Shortlist
- Enrico David – nominated
- Roger Hiorns – nominated
- Lucy Skaer – nominated
- Richard Wright – winner
Watch the Turner Prize nominee films:
Best Turner Prize in living memory
The best Turner Prize in living memory, according to one pundit, this year's shortlisted artists offered much for eye and mind alike.
Roger Hiorns' cow brains and crystallized bedsit questioned our assumptions about certainty, materiality and the future whilst Lucy Skaer's full sized whale skull and alluring yet illusive drawing of a whale skeleton implicated the body in the act of looking.
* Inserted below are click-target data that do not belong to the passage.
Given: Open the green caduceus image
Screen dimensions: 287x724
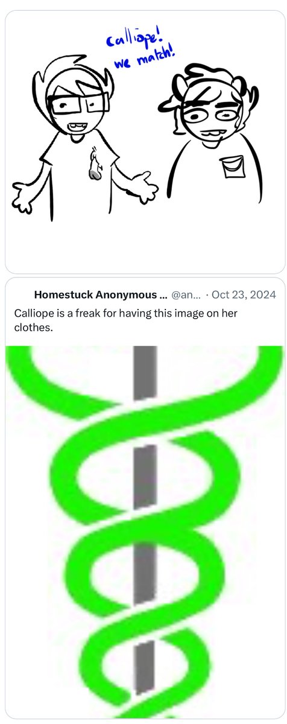Looking at the screenshot, I should tap(144, 534).
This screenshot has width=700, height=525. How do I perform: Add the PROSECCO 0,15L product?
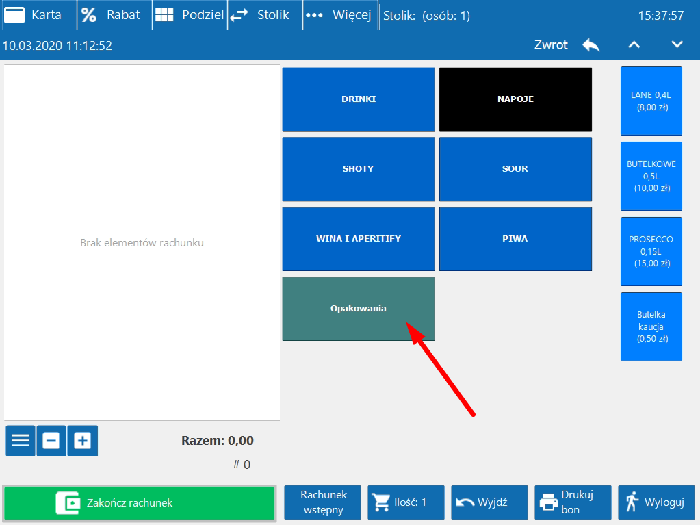tap(651, 251)
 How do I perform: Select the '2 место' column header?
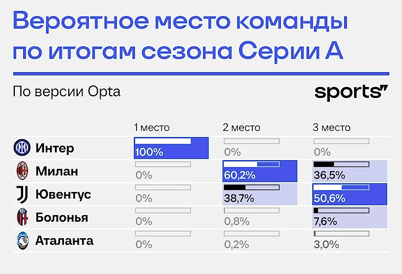[241, 128]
Contemporary surrealist Enrico David's cast of uncanny characters floating in a theatrical black void drew us into a strange childlike world of imagination and uncertainty.
Though Hiorns was favourite it was 'dazzling outsider' Richard Wright's use of age-old fresco techniques to create luminous, quivering and ephemeral installation paintings that carried the day.
Jury
- Charles Esche, Director Van Abbemuseum, Eindhoven
- Mariella Frostrup, Writer and broadcaster
- Jonathan Jones, Art critic, The Guardian
- Dr Andrea Schlieker, Director Folkestone Triennial, and curator
- Stephen Deuchar, Director, Tate Britain and Chair of the Jury
Turner Prize 2009 in quotes
After years of dreary line-ups, 2009’s prize is, in an unusually subtle way, a cracker
Waldemar Januszczak, The Sunday Times
Prize winner Richard Wright shocks world with actual art. In a surprising endorsement for an event often known for its wacky creations, the judges went for the most traditional of the four exhibitions.
Claore Ellicott, The Daily Mail, 8 December 2009
I am interested in placing painting in the situation where it collides with the world; the fragility of that existence.